All very true, and the list should have been disturbing, but instead John’s adrenaline spiked at the memories of everything they’d been through together. Adrenaline, and something else, something he didn’t want to think about. He steadied his breathing and said, quite honestly, “Yeah, and I love you anyway.”

He was both surprised and not surprised when Sherlock’s face came down to lock him into a kiss, hot and wet and urgent. For a full minute, John’s brain disengaged, lost in sensation and want. He’d thought about this and yet not thought about this for months, and now here it was, happening, not curiosity but a real, physical reality. Sherlock’s full lips, his abusing tongue. He was kissing his roommate. He was kissing Sherlock Holmes.

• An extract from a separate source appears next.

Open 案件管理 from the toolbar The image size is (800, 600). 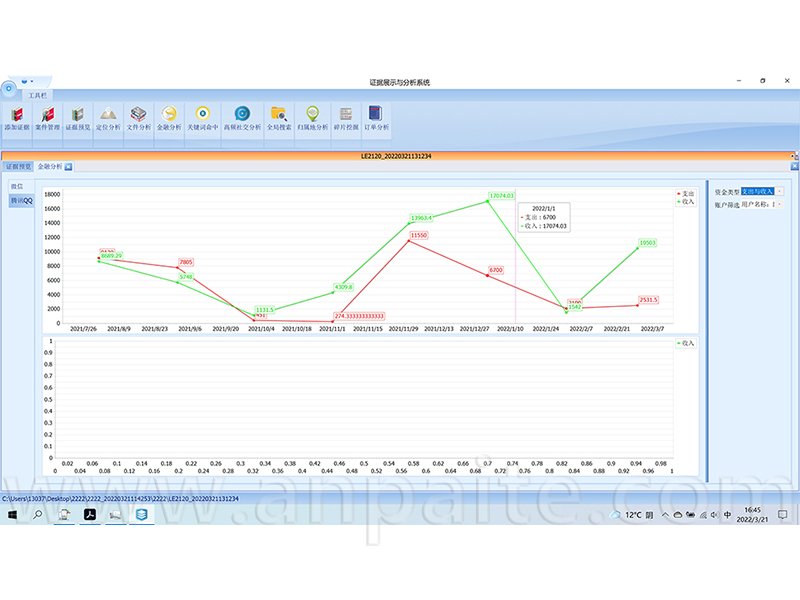pos(47,118)
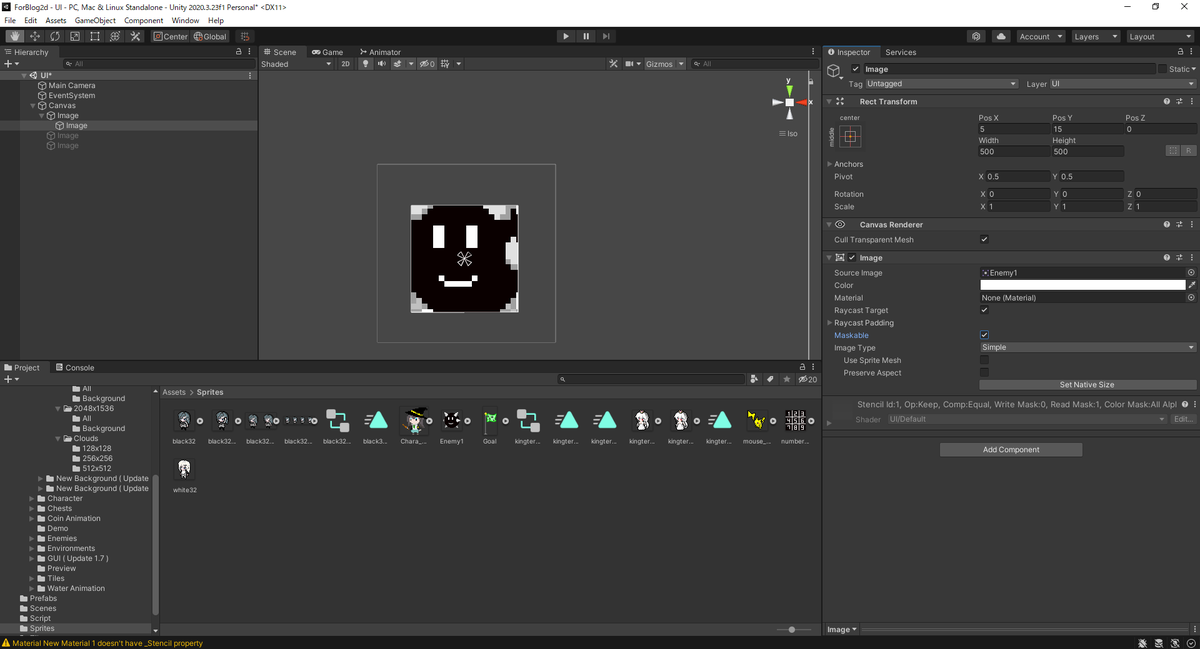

John pulled back and panted, thinking, trying to think. “What are we doing?” he asked. “I’m straight, remember?”

Sherlock paused, insecurity flashing across his features for the briefest moment, and then he smirked and wrapped an arm around John’s waist, pressed a thigh against the bulge at John’s groin. It elicited a gasp, and John bit his lip.

“Please,” said Sherlock. “Nobody’s ‘straight’ these days.”

With that, he resumed the kissing, and John gave up on protesting. Because really, Sherlock was probably right. His opinions were always right.


End file.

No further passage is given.